The 1st Duke commissioned Adam to revamp this Jacobean long gallery. “Anyone else would have physically divided up the space. It is very difficult to master. There is the risk the eye gets bored of repetition.” Instead, Adam treats it as a columbarium with niches and massive piers providing rhythm. A visual trick on the ceiling is that the pattern of circles set in octagons continues incomplete to either side. “This counteracts the narrow width and low ambient. It’s like a carpet on the ceiling!” Once again, there are plenty of 18th century publications on Roman columbaria. Painted roundels over the bookcases show the ancestral glories of the family from Charles the Great to the 1st Duke and Duchess – who else?
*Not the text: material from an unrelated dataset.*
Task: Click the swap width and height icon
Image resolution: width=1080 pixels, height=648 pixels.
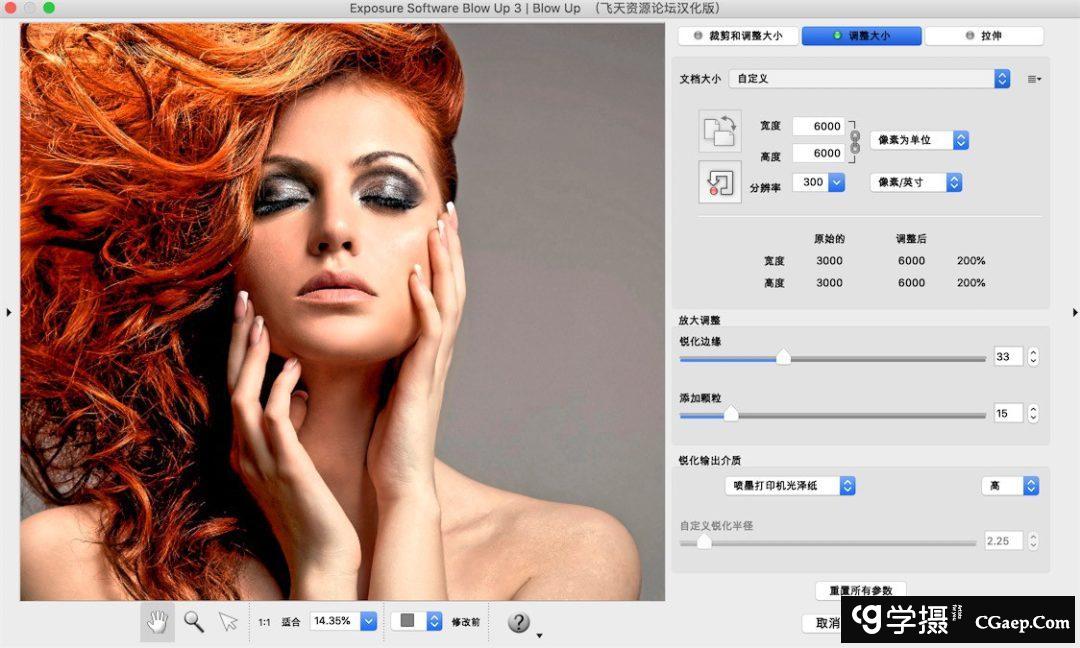Action: pyautogui.click(x=719, y=131)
It was carried on in the 19th century by future family members. “This is a different layer of complexity,” observes Adriano. “It’s a very clever use of English family history with references to Roman antiquity.”
Late afternoon, after lunch, we will wander through the private apartments, unaccompanied, unroped, unAdamed but – oops! – not unalarmed.
Over scampi and chips in The London Apprentice pub – appropriately rebuilt in the 18th century, while admiring the view across the Thames towards Kew, Adriano relates he’s half Roman, half Venetian. “Venice has become such a difficult place to visit. So crowded. It’s not a real city anymore – ordinary shops now just sell masques to tourists. February is the best time to go, even if it is foggy then.” Goodness. Ever been chased by a cloaked red dwarf? “No, but you could still fall in the canal.”